**PROMPT:** Copy the listing below line for line, with no changes.

**INPUT ROWS:**
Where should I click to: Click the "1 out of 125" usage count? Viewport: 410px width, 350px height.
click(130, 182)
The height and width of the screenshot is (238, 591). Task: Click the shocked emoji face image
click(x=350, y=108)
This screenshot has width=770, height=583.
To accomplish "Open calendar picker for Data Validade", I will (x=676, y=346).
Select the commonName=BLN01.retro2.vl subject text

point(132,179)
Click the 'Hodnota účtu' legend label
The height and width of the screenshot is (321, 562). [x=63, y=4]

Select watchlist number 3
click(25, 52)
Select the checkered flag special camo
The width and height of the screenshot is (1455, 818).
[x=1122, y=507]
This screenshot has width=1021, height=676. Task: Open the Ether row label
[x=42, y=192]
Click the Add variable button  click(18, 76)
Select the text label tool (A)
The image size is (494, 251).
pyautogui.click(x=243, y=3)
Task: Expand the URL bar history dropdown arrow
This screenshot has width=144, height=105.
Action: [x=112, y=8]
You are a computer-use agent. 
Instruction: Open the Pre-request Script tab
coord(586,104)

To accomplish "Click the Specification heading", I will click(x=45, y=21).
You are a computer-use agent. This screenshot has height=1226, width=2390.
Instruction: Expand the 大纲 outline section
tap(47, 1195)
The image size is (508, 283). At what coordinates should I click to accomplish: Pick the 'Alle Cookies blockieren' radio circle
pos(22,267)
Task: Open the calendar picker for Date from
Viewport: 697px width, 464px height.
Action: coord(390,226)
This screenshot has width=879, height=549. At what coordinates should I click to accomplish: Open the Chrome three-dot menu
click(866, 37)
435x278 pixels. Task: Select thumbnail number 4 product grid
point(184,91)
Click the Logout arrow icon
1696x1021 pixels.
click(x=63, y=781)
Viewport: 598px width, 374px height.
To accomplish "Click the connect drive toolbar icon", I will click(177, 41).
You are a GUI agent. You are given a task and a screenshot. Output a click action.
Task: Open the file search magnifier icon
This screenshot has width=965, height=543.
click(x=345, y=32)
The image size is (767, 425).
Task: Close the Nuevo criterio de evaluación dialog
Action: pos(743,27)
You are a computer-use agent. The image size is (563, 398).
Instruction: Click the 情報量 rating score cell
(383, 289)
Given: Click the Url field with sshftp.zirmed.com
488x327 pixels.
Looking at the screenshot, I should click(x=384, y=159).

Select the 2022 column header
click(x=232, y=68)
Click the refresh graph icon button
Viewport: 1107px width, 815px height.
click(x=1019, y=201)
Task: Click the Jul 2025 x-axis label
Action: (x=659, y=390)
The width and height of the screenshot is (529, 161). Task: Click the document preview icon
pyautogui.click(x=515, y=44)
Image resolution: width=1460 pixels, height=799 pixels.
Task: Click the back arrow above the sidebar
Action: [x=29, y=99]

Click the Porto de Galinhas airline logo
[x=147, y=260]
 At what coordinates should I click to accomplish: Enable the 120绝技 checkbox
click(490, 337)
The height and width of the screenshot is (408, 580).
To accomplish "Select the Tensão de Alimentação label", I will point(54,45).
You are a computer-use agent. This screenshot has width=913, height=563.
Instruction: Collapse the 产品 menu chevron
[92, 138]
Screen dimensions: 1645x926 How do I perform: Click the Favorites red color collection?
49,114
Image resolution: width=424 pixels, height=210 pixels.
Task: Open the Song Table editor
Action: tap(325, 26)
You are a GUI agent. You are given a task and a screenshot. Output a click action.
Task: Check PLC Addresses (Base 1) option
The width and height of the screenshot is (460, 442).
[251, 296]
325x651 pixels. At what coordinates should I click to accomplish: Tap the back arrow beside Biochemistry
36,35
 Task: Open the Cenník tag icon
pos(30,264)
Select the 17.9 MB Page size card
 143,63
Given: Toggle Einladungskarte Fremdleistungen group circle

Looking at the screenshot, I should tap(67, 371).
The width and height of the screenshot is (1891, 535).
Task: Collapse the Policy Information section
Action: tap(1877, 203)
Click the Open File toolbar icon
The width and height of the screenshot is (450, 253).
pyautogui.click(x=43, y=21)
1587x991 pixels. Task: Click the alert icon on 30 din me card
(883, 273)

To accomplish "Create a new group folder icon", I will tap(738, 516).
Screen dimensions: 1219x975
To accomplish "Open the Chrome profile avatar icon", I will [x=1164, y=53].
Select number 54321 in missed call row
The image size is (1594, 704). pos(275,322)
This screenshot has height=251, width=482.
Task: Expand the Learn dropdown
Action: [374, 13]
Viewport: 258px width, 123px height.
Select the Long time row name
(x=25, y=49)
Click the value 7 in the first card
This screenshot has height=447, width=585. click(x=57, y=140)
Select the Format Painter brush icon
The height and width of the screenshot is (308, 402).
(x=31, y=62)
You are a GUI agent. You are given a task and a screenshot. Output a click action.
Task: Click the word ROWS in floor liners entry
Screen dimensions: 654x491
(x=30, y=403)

**RESPONSE:**
Where should I click to: Click the "1 out of 125" usage count? Viewport: 410px width, 350px height.
click(130, 182)
The height and width of the screenshot is (238, 591). Task: Click the shocked emoji face image
click(x=350, y=108)
This screenshot has width=770, height=583.
To accomplish "Open calendar picker for Data Validade", I will (x=676, y=346).
Select the commonName=BLN01.retro2.vl subject text

point(132,179)
Click the 'Hodnota účtu' legend label
The height and width of the screenshot is (321, 562). [x=63, y=4]

Select watchlist number 3
click(25, 52)
Select the checkered flag special camo
The width and height of the screenshot is (1455, 818).
[x=1122, y=507]
This screenshot has width=1021, height=676. Task: Open the Ether row label
[x=42, y=192]
Click the Add variable button  click(18, 76)
Select the text label tool (A)
The image size is (494, 251).
pyautogui.click(x=243, y=3)
Task: Expand the URL bar history dropdown arrow
This screenshot has width=144, height=105.
Action: [x=112, y=8]
You are a computer-use agent. 
Instruction: Open the Pre-request Script tab
coord(586,104)

To accomplish "Click the Specification heading", I will click(x=45, y=21).
You are a computer-use agent. This screenshot has height=1226, width=2390.
Instruction: Expand the 大纲 outline section
tap(47, 1195)
The image size is (508, 283). At what coordinates should I click to accomplish: Pick the 'Alle Cookies blockieren' radio circle
pos(22,267)
Task: Open the calendar picker for Date from
Viewport: 697px width, 464px height.
Action: coord(390,226)
This screenshot has width=879, height=549. At what coordinates should I click to accomplish: Open the Chrome three-dot menu
click(866, 37)
435x278 pixels. Task: Select thumbnail number 4 product grid
point(184,91)
Click the Logout arrow icon
1696x1021 pixels.
click(x=63, y=781)
Viewport: 598px width, 374px height.
To accomplish "Click the connect drive toolbar icon", I will click(177, 41).
You are a GUI agent. You are given a task and a screenshot. Output a click action.
Task: Open the file search magnifier icon
This screenshot has width=965, height=543.
click(x=345, y=32)
The image size is (767, 425).
Task: Close the Nuevo criterio de evaluación dialog
Action: pos(743,27)
You are a computer-use agent. The image size is (563, 398).
Instruction: Click the 情報量 rating score cell
(383, 289)
Given: Click the Url field with sshftp.zirmed.com
488x327 pixels.
Looking at the screenshot, I should click(x=384, y=159).

Select the 2022 column header
click(x=232, y=68)
Click the refresh graph icon button
Viewport: 1107px width, 815px height.
click(x=1019, y=201)
Task: Click the Jul 2025 x-axis label
Action: (x=659, y=390)
The width and height of the screenshot is (529, 161). Task: Click the document preview icon
pyautogui.click(x=515, y=44)
Image resolution: width=1460 pixels, height=799 pixels.
Task: Click the back arrow above the sidebar
Action: [x=29, y=99]

Click the Porto de Galinhas airline logo
[x=147, y=260]
 At what coordinates should I click to accomplish: Enable the 120绝技 checkbox
click(490, 337)
The height and width of the screenshot is (408, 580).
To accomplish "Select the Tensão de Alimentação label", I will point(54,45).
You are a computer-use agent. This screenshot has width=913, height=563.
Instruction: Collapse the 产品 menu chevron
[92, 138]
Screen dimensions: 1645x926 How do I perform: Click the Favorites red color collection?
49,114
Image resolution: width=424 pixels, height=210 pixels.
Task: Open the Song Table editor
Action: tap(325, 26)
You are a GUI agent. You are given a task and a screenshot. Output a click action.
Task: Check PLC Addresses (Base 1) option
The width and height of the screenshot is (460, 442).
[251, 296]
325x651 pixels. At what coordinates should I click to accomplish: Tap the back arrow beside Biochemistry
36,35
 Task: Open the Cenník tag icon
pos(30,264)
Select the 17.9 MB Page size card
 143,63
Given: Toggle Einladungskarte Fremdleistungen group circle

Looking at the screenshot, I should tap(67, 371).
The width and height of the screenshot is (1891, 535).
Task: Collapse the Policy Information section
Action: tap(1877, 203)
Click the Open File toolbar icon
The width and height of the screenshot is (450, 253).
pyautogui.click(x=43, y=21)
1587x991 pixels. Task: Click the alert icon on 30 din me card
(883, 273)

To accomplish "Create a new group folder icon", I will tap(738, 516).
Screen dimensions: 1219x975
To accomplish "Open the Chrome profile avatar icon", I will [x=1164, y=53].
Select number 54321 in missed call row
The image size is (1594, 704). pos(275,322)
This screenshot has height=251, width=482.
Task: Expand the Learn dropdown
Action: [374, 13]
Viewport: 258px width, 123px height.
Select the Long time row name
(x=25, y=49)
Click the value 7 in the first card
This screenshot has height=447, width=585. click(x=57, y=140)
Select the Format Painter brush icon
The height and width of the screenshot is (308, 402).
(x=31, y=62)
You are a GUI agent. You are given a task and a screenshot. Output a click action.
Task: Click the word ROWS in floor liners entry
Screen dimensions: 654x491
(x=30, y=403)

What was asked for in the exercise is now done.